▸ **WORK INSTRUCTION**:
Here the job is to repeat the listing exactly, but not the pictures in it.

▸ **DATA UNDER STUDY**:
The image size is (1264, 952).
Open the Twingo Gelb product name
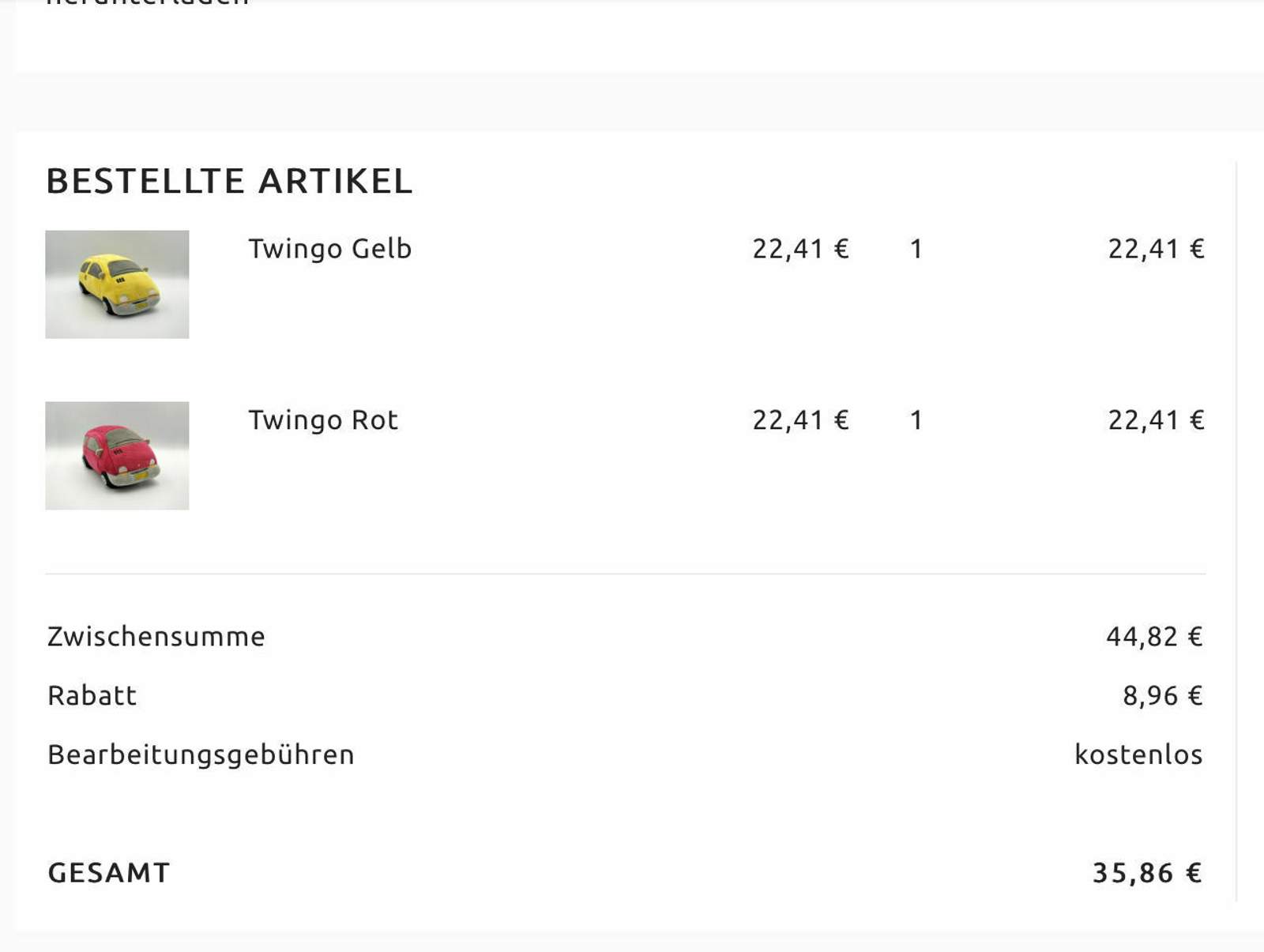tap(329, 249)
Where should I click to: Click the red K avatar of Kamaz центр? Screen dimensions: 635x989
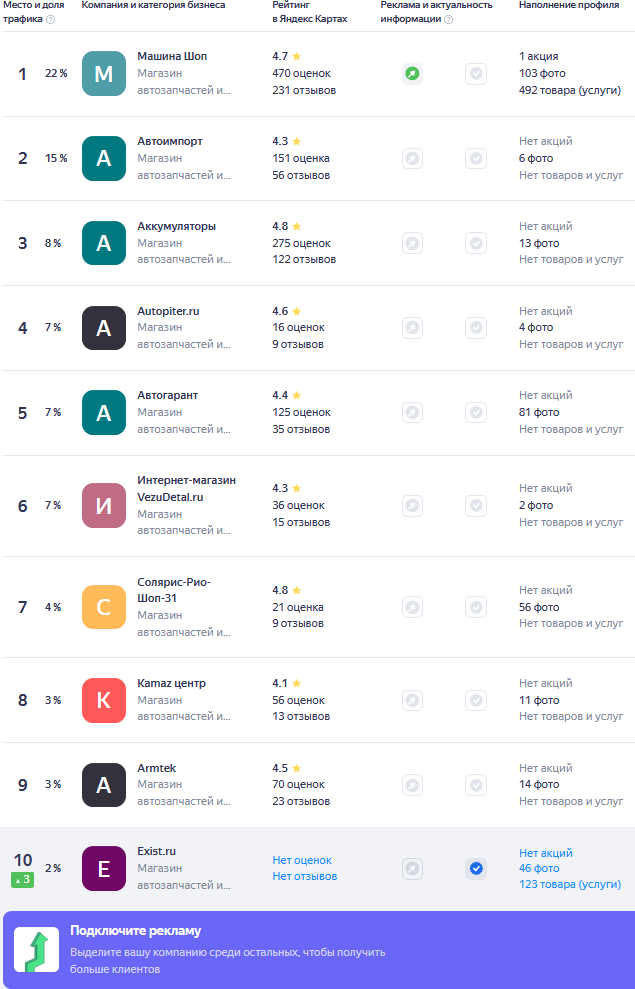tap(104, 700)
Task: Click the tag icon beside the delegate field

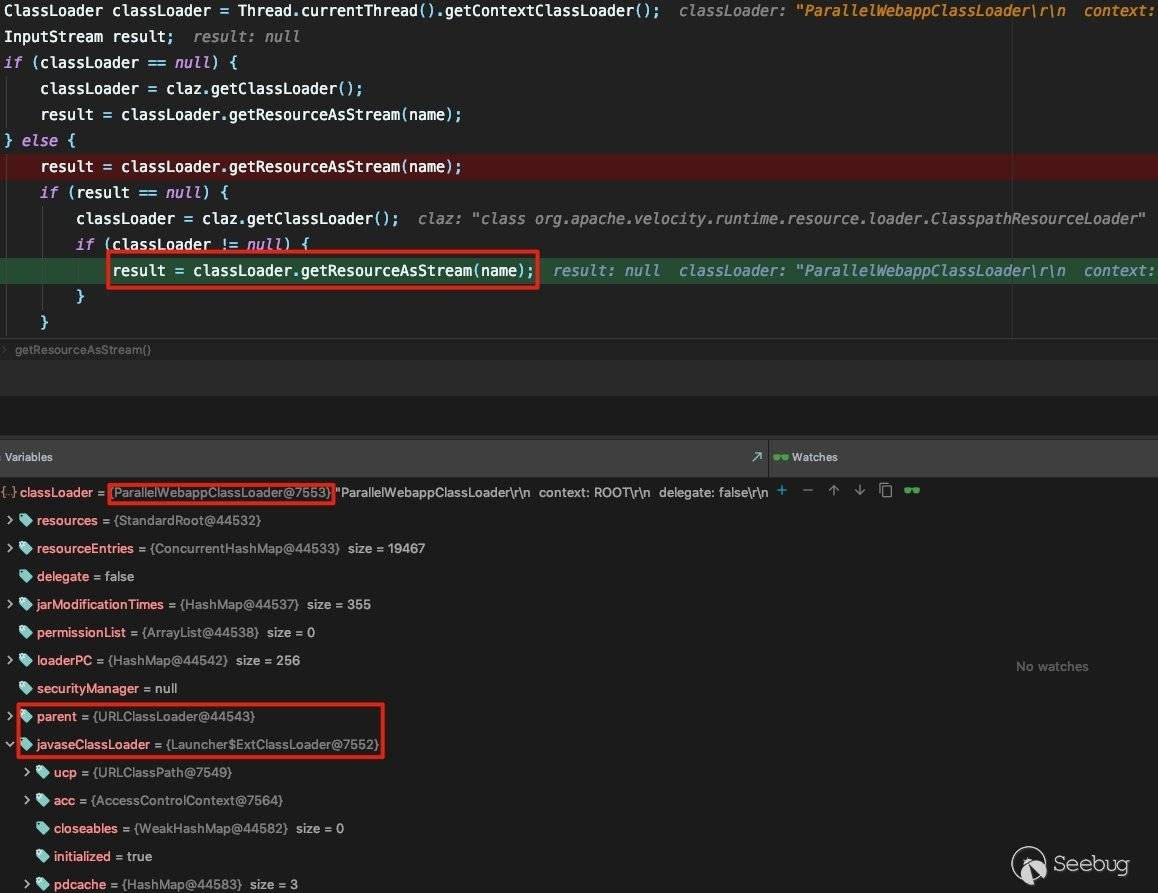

▸ **SOLVED PROBLEM**:
The image size is (1264, 952).
Open the Twingo Gelb product name
tap(329, 249)
Where should I click to: Click the red K avatar of Kamaz центр? Screen dimensions: 635x989
tap(104, 700)
Task: Click the tag icon beside the delegate field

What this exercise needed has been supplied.